RAPID: Science Teachers as Public Health Educators: How Has the COVID-19 Pandemic Reshaped the Roles and Experiences of K-12 Science Teachers?

  • Funded by National Science Foundation (NSF)
  • Total publications:0 publications

Grant number: 2204901

Grant search

Key facts

  • Disease

    COVID-19
  • Start & end year

    2022
    2023
  • Known Financial Commitments (USD)

    $185,731
  • Funder

    National Science Foundation (NSF)
  • Principal Investigator

    Peggy Trygstad
  • Research Location

    United States of America
  • Lead Research Institution

    Horizon Research Inc
  • Research Priority Alignment

    N/A
  • Research Category

    Secondary impacts of disease, response & control measures

  • Research Subcategory

    Social impacts

  • Special Interest Tags

    N/A

  • Study Type

    Non-Clinical

  • Clinical Trial Details

    N/A

  • Broad Policy Alignment

    Pending

  • Age Group

    Adults (18 and older)

  • Vulnerable Population

    Unspecified

  • Occupations of Interest

    Other

Abstract

When a global health crisis emerges, students at all levels turn to their science teachers for information and, at times, reassurance, according to researchers at Horizon Research, Inc. (HRI). Science teachers serve a critically important public health function and become an important part of the nation's response efforts. Since 2020, tens of thousands of science teachers in the United States have helped students grapple with the reality of SARS-COV-2 and COVID-19. This includes not only supporting the emergent scientific learning opportunities, but also functioning as public health educators and advocates in the midst of the global pandemic. HRI explored the early role of science teachers during the pandemic with a prior RAPID project, which demonstrated that science teachers were engaged in a wide variety of educational activities with students related to the pandemic and public health education. However, now nearly two years into the global pandemic, there are a number of new topics that have arisen to explore with respect to science education, including vaccines and long-term immunity that were not able to be assessed early in the pandemic. This study will further the field's understanding of the role that science teachers play in adapting their instruction during a public health crisis, how they address emergent ideas throughout the unfolding of the pandemic, and the impacts that the pandemic has had on science teachers themselves.

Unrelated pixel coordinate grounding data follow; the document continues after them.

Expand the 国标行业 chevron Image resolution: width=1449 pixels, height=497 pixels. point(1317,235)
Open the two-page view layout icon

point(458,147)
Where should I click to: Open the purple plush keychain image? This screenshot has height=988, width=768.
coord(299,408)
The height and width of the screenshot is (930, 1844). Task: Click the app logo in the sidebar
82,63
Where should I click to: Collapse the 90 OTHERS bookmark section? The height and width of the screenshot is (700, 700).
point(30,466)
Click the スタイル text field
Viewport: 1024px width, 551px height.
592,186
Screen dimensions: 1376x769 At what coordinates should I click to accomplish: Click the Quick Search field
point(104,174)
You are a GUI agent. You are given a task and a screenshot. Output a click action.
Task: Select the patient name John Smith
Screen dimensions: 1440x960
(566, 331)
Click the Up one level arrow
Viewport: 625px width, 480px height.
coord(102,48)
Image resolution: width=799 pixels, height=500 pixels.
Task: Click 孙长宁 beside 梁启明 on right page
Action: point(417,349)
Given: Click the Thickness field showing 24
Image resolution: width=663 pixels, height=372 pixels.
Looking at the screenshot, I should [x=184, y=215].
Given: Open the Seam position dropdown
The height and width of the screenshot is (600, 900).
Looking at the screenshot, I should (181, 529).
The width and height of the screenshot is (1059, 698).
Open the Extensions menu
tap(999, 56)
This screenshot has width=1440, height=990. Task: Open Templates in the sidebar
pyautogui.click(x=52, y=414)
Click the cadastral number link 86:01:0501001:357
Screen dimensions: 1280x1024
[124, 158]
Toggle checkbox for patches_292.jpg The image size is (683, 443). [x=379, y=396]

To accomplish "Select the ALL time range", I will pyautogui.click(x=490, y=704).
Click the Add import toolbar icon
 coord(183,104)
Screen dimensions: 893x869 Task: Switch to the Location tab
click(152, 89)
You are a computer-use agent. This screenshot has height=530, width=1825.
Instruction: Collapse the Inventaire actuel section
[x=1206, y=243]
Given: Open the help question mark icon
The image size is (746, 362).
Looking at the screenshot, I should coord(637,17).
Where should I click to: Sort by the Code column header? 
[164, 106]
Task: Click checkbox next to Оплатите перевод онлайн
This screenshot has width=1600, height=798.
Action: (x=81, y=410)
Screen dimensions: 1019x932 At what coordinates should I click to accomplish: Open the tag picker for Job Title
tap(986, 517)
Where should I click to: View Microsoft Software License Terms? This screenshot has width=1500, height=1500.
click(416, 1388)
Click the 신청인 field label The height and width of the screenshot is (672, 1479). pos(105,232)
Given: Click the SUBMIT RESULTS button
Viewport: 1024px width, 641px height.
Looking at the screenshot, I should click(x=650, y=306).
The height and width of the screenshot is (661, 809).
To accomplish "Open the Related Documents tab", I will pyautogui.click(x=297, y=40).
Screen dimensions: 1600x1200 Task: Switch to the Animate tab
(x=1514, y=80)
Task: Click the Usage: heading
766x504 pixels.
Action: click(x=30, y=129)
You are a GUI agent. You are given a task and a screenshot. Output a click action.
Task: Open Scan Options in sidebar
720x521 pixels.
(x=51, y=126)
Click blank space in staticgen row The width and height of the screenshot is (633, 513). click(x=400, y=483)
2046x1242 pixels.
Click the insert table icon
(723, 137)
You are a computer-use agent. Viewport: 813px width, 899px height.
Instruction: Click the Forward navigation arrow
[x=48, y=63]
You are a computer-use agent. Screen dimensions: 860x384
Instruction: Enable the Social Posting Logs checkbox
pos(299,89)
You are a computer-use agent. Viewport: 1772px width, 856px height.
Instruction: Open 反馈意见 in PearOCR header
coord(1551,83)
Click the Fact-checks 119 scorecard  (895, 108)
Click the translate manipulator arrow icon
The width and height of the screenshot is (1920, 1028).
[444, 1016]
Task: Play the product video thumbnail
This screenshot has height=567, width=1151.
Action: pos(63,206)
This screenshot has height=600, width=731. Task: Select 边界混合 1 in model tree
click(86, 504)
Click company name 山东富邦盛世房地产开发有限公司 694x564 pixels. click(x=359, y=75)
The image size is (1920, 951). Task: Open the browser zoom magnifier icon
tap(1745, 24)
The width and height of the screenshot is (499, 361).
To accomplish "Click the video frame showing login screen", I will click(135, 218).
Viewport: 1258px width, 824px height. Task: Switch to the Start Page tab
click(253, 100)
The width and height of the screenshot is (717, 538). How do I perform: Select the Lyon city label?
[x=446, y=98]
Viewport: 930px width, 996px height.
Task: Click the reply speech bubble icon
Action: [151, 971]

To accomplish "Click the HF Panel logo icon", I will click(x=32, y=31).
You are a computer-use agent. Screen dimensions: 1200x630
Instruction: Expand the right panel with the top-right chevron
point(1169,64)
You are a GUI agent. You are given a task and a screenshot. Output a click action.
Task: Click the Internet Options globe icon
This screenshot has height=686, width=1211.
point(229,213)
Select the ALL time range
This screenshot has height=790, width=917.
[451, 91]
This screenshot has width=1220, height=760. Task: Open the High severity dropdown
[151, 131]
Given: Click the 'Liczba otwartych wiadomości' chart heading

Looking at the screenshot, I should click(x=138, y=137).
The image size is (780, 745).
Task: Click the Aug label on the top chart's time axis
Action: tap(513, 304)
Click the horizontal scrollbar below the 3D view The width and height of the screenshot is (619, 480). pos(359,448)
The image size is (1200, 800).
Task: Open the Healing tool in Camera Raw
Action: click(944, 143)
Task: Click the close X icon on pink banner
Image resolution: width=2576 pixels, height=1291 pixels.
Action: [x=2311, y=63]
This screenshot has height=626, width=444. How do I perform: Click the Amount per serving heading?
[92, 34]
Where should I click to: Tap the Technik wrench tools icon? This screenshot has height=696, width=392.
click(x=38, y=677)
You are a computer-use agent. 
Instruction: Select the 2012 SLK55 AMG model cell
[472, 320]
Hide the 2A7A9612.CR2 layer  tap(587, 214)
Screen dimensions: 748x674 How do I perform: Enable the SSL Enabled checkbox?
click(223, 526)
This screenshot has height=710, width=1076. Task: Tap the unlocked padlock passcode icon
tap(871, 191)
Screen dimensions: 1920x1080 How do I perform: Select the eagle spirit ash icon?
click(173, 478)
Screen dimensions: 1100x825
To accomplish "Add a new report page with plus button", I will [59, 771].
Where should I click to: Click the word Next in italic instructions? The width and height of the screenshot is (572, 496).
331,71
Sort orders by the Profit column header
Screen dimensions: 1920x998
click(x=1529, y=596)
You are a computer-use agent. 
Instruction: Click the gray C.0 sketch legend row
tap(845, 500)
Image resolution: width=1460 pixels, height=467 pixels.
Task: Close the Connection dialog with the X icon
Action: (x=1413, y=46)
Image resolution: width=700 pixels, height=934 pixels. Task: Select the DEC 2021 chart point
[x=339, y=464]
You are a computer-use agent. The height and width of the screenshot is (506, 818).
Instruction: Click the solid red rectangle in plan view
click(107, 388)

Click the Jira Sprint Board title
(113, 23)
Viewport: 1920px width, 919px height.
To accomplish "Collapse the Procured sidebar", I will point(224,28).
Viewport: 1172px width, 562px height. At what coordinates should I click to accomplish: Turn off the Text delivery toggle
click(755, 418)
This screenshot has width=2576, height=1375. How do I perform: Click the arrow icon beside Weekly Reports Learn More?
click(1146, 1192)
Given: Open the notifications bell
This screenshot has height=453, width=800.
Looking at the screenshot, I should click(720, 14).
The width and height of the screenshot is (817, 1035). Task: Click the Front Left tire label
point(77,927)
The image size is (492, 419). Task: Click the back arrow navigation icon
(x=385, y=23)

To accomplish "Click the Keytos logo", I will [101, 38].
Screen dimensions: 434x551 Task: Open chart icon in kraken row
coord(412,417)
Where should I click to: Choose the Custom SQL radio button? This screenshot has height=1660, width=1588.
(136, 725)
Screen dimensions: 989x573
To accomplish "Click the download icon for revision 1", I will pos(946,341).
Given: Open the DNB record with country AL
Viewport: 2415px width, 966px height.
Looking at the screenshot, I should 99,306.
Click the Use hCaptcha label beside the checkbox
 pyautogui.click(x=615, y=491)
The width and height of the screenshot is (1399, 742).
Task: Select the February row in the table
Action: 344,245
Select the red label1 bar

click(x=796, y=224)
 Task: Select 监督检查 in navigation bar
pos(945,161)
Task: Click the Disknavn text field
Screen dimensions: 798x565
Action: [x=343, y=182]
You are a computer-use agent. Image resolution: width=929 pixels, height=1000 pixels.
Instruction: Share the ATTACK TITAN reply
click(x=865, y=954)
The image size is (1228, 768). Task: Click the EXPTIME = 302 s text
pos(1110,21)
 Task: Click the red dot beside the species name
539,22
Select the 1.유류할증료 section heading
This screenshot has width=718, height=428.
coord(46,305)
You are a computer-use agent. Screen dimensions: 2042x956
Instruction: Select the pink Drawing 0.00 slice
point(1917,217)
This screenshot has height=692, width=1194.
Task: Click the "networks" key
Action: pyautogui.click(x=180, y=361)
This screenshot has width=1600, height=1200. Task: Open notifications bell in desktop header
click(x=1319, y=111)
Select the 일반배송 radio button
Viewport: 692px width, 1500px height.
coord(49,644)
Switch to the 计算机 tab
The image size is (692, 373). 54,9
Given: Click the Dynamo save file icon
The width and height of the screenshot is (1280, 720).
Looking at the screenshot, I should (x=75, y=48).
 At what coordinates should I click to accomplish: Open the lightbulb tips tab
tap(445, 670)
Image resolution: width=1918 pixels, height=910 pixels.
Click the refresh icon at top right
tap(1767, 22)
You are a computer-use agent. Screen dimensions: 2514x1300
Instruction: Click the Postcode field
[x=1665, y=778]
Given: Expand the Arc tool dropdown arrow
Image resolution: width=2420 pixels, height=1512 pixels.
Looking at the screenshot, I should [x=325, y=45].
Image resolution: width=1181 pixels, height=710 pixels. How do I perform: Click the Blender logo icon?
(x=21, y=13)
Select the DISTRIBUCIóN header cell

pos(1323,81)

The research will build on the prior RAPID award (2027397) and return to the sample of science teachers studied in that context. HRI will collect survey data to explore the following questions: (1) How does the pandemic continue to influence teachers' science instruction (for example, instructional time, instructional strategies), and how has that influence shifted? (2) How has teaching about COVID evolved? What new topics (for example, vaccines) have they taken up in the
context of COVID? (3) What factors now exert the greatest influence on science teachers' teaching about COVID, and how do those differ from the factors at play in the spring of 2020? (4) What are the impacts of the pandemic on science teachers themselves, including manageability of workload, opportunities for professional growth/development, physical/mental wellness, and job satisfaction? Using the Theory of Planned Behavior, the survey will be constructed to identify factors that predict whether teachers take up the topic. The survey will also collect data about how teachers address the virus and its transmission with their students. HRI will disaggregate survey data by school-, class-, student-, and teacher-level variables to identify patterns in student opportunities. Survey data will be supplemented by interviews with 50 survey respondents to gather more in-depth information related to the constructs of interest. Study findings will be immediately shared through a preliminary report that focuses on the survey data; presentations and dissemination through practitioner and research organizations; and policy briefs to the CDC and NIH to acknowledge the role of science teachers as public health advocates and encouraging those agencies to make resources available to science teachers to support this role.

This RAPID award is made by the DRK-12 program in the Division of Research on Learning. The Discovery Research PreK-12 program (DRK-12) seeks to significantly enhance the learning and teaching of science, technology, engineering and mathematics by preK-12 students and teachers, through the research and development of new innovations and approaches. Projects in the DRK-12 program build on fundamental research in STEM education and prior research and development efforts that provide theoretical and empirical justification for the projects.

This award reflects NSF's statutory mission and has been deemed worthy of support through evaluation using the Foundation's intellectual merit and broader impacts review criteria.